Equities came into the week in a notable correction. The S&P 500 was 10% below its July peak and small caps down almost 20%.
Big events for the week included the Bank of Japan and their future path of policy, the Federal Reserve meeting, and the Treasury Quarterly Refunding announcement.
As is usually the case, participants hedge ahead of the events. This paves the way for a potential rally absent a shock scenario.
The Bank of Japan continues to move toward removing extreme monetary support but continues to do so in a very slow manner. The Treasury announcement was never widely followed, but bond yields surged after they upsized issuance needs in July due to a ballooning deficit.

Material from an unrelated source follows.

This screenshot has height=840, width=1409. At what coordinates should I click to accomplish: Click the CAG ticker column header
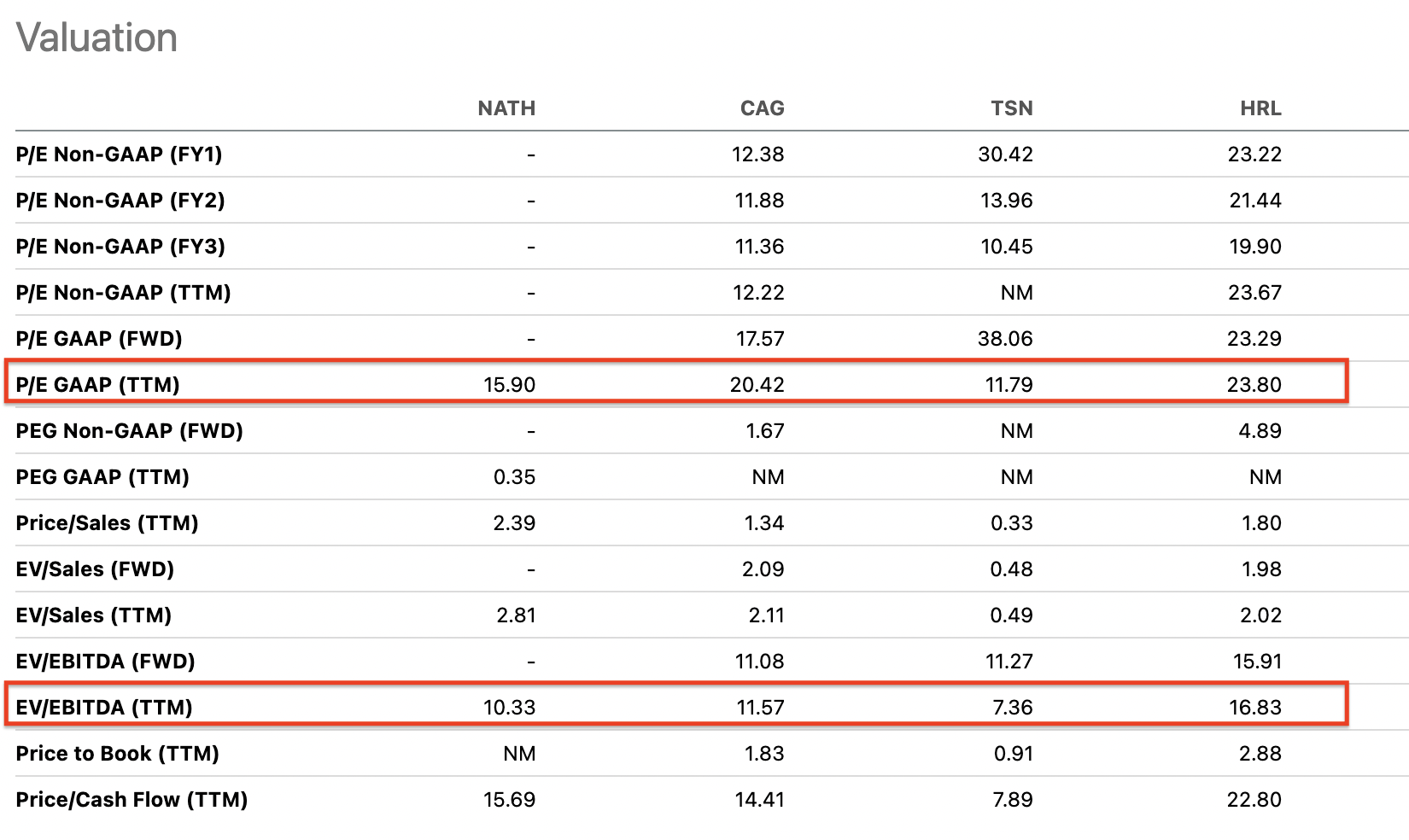(762, 108)
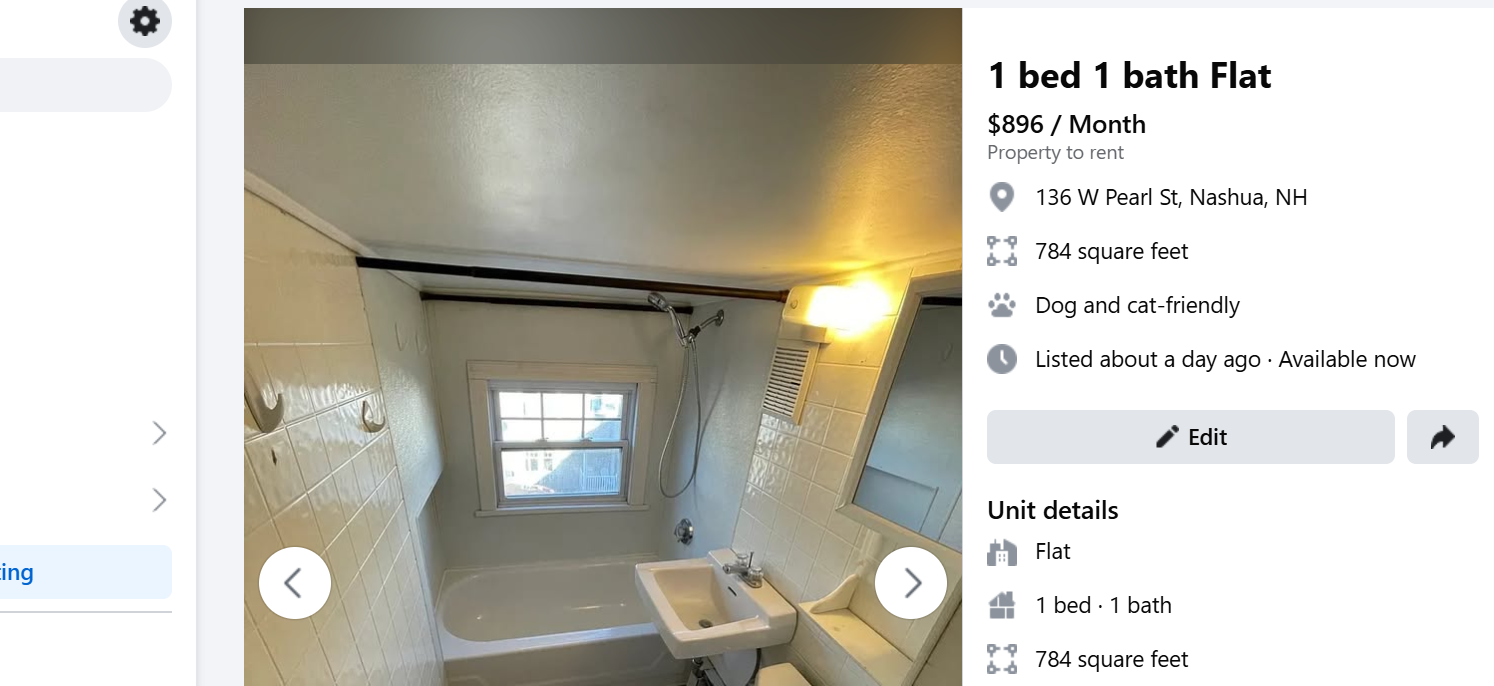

Now, this was more important than the Fed meeting later in the afternoon.
Everyone was in fear of another large issuance, but this failed to materialize. More importantly, the Treasury upsized the allocation to short-term Treasury bills versus their historical relationship.
The fear was that a lot of long bond issuance would pressure yields and weigh on risk sentiment. The move to bills was a green light to market participants. Equities immediately rallied 1% after the Treasury announcement. But they couldn’t run too far with the Fed on deck in the afternoon.
The Federal Reserve left the Federal Funds Rate unchanged at 5.5%. The consensus view was that Jerome Powell was dovish as he noted that risks have become more symmetrical.
They still maintain a hiking bias but see risks as balanced and current policy rates as sufficiently restrictive. The market is pricing in the current Fed Funds Rate as the peak rate. With Fed risk removed, the market was free to run in its knee-jerk direction following the Treasury release.
Including today, the S&P 500 is up another 2.5% in less than 24 hours from Powell’s comments.
- The S&P 500 was up 1.2% on the week.
- Core bonds were up 1.3% on the week.
- 10-year Treasury yields are 30 basis points below their October high.
Technology normally does well when rates fall, but there has been some iffy performance around earnings. A broad-based rally would need some value participation and likely rotation into some underperforming sectors.
The value play that benefits from falling rates is Real Estate Investment Trusts (REITs). They were up 3.3% last week and are surging another 3.5% today.
The last little potential hiccup for markets is the labor report tomorrow.
Consensus is around 180,000 job gains and absent a material deviation, equities appear to have the sufficient catalyst for a year-end rally.